L’alunno Renzi interrogato dalla maestra Merkel: impreparato (foto)

L’impressione di Renzi alunno al cospetto della maestra Merkel non è solo mia, dopo aver preparato l’immagine quì sotto, in rete ho incrociato un ottimo articolo scritto da Arrigo D’Armiento. Eccolo:
Il giudizio sulla preparazione scolastica del nostro presidente del consiglio non è della professoressa Merkel, è soltanto la mia impressione guardando la foto pubblicata sul Corriere.it. Anzi, no: da oggi non c’è più Corriere.it, il sito è stato ribattezzato Corriere della sera. Quella foto mi ha ricordato gli ultimi esami a cui sono stato sottomesso, nel secolo passato. La scena è la stessa: la professoressa (la Merkel) su una poltrona con le braccia posate stancamente sulla scrivania a protezione del registro dei voti e l’interrogato (Renzi) seduto in pizzo su una sedia scomoda posta a un angolo della stessa scrivania.
La professoressa guarda in silenzio l’interrogato, il quale annaspa cercando di ricordare, con l’aiuto del ditino battuto sul tavolo, la data esatta dell’inizio e della fine delle guerre puniche. La prof non è soddisfatta della risposta, lo dice la sua faccia. Anzi, è piuttosto perplessa, forse pensa: che cosa c’entra il Jobs Act con le guerre puniche? Negli occhi della Merkel si legge il dubbio: lo boccio o lo rimando a ottobre? Lo sapremo presto.

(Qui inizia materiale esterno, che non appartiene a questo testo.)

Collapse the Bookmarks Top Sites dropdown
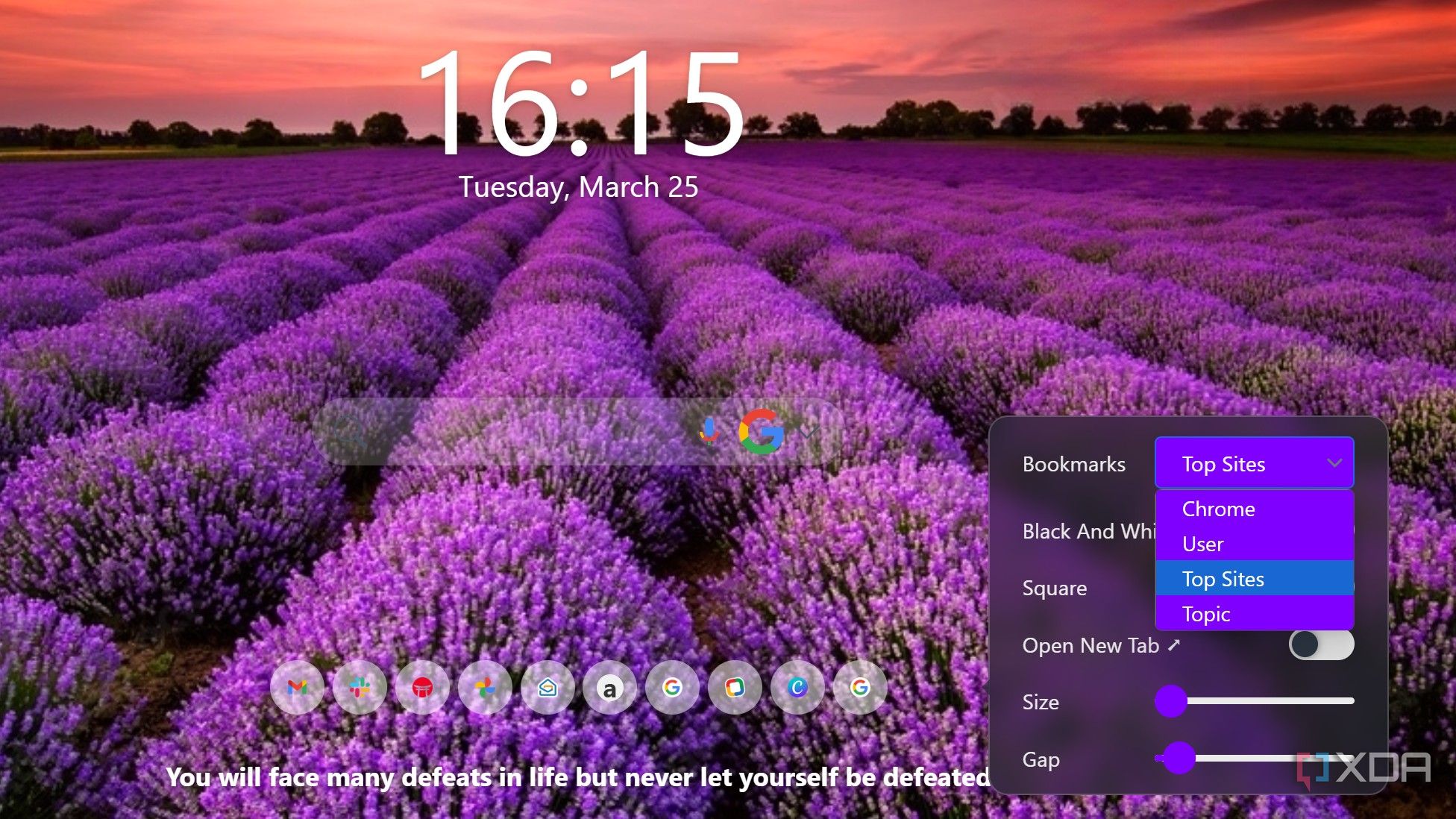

Angela-Merker-alunno-Renzi
In mezzo a loro, una signora dall’aspetto molto stanco. È l’interprete, ma sta zitta. Vuoi vedere che Renzi, il ducetto – come lo chiama qualche giornale impertinente – fa come il duce che negli anni Trenta, millantando di conoscere la lingua tedesca come il dialetto romagnolo, si fece incastrare in un patto di cui non afferrò se non dopo anni il vero contenuto?
Ma no, ho scherzato. Da una foto non è possibile capire tutte queste cose. Matteo Renzi non è, o non ha ancora dimostrato di essere, uno sprovveduto. Se ha l’aria un po’ spaesata da studente impreparato è solo perché è il suo primo incontro con una leader straniera, una tosta come la Merkel. Se saprà difendere gli interessi italiani, lo vedremo.
Però, Matteo mi permetta di dargli un suggerimento. Quando incontra un leader europeo, non faccia come Totò davanti a Alberto Sordi che nel film I re di Roma bocciò il principe aspirante impiegato di terza categoria. Faccia come il protagonista di Totò, Peppino e la malafemmina (nessun riferimento al capo del governo tedesco) che, a Mezzacapa che pretendeva un congruo risarcimento per la distruzione di un muro, rispondeva sempre “No, troppo, troppo, quel muro non valeva niente” ancor prima che il creditore riuscisse a dire quanti soldi pretendeva.
Insomma, basta arricchire i crucchi foraggiandoli coi soldi sottratti alle nostre tasche. Renzi, dopo aver appreso dal compaesano Machiavelli come si conquista il potere, impari da Totò come si fa a conservarlo.